- AUFGABE -
Gib aus dem Seitenauszug unten die Stelle von „Eine andere Vermutung“ bis „das Regime entfachen.“ wortgetreu aus.

- SEITENAUSZUG -
+ + + +

Eine andere Vermutung hat der zweite Computerwissenschaftler, der seinen Namen nicht öffentlich genannt werden will. "Die Trump-Regierung hat durch ihre Sanktionen der letzten zwei Jahren enormen Druck auf die iranische Wirtschaft ausgeübt. Ich persönlich kann mir nicht vorstellen, dass das iranische Regime Interesse daran hat, dass Trump für weitere vier Jahre Chef im Weißen Haus bleibt." Denkbar sei hingegen, dass iranische Oppositionelle inner- oder außerhalb des Irans Interesse daran hätten, dass Trump vier weitere Jahre im Amt bleibe. "Sie hoffen, dass der Druck auf die Regierung in Teheran noch größer wird. Es ist nicht auszuschließen, dass Personen, die mit dieser Minderheit verbunden sind, die Mails verschickt haben." Der gestiegene Druck, so das dahinter stehende Kalkül, könnte weiteren Protest gegen das Regime entfachen.

+ + + +

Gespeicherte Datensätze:

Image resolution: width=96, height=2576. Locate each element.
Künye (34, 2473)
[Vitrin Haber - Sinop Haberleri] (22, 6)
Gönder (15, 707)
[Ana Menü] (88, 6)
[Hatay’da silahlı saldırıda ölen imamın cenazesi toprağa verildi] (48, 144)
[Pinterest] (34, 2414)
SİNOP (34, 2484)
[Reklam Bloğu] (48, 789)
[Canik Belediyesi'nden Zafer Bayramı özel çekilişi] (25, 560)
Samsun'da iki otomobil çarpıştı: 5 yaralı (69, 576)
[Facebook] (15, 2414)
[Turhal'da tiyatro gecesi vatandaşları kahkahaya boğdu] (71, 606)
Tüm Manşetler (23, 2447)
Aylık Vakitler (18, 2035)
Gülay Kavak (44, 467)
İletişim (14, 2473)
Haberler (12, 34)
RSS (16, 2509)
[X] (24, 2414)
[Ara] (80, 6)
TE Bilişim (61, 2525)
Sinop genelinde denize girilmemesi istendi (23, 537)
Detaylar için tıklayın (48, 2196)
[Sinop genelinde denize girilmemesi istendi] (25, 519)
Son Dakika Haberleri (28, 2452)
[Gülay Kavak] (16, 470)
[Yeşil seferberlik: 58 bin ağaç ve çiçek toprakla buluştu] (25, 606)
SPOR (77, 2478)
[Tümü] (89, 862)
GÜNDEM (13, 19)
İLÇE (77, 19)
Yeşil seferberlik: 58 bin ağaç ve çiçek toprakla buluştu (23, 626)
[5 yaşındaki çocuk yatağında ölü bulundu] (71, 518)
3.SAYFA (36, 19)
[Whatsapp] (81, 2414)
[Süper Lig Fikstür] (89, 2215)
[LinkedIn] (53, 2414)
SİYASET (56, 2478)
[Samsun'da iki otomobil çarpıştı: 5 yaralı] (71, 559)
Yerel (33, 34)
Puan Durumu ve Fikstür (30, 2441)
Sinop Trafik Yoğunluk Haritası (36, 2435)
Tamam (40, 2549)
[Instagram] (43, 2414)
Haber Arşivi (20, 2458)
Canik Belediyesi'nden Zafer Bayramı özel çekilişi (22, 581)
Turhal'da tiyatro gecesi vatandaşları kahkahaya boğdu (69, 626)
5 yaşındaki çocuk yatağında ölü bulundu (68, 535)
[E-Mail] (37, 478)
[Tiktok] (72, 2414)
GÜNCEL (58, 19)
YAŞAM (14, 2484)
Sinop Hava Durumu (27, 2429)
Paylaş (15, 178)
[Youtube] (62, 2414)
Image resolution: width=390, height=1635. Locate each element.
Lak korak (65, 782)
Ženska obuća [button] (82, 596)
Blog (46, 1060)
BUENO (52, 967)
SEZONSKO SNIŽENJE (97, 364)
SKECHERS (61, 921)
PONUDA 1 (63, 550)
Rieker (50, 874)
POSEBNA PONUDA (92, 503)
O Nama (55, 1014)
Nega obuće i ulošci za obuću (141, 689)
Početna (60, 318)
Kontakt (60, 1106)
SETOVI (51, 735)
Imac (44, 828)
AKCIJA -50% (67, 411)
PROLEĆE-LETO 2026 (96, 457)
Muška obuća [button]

+ + + +

- LÖSUNG -
Eine andere Vermutung hat der zweite Computerwissenschaftler, der seinen Namen nicht öffentlich genannt werden will. "Die Trump-Regierung hat durch ihre Sanktionen der letzten zwei Jahren enormen Druck auf die iranische Wirtschaft ausgeübt. Ich persönlich kann mir nicht vorstellen, dass das iranische Regime Interesse daran hat, dass Trump für weitere vier Jahre Chef im Weißen Haus bleibt." Denkbar sei hingegen, dass iranische Oppositionelle inner- oder außerhalb des Irans Interesse daran hätten, dass Trump vier weitere Jahre im Amt bleibe. "Sie hoffen, dass der Druck auf die Regierung in Teheran noch größer wird. Es ist nicht auszuschließen, dass Personen, die mit dieser Minderheit verbunden sind, die Mails verschickt haben." Der gestiegene Druck, so das dahinter stehende Kalkül, könnte weiteren Protest gegen das Regime entfachen.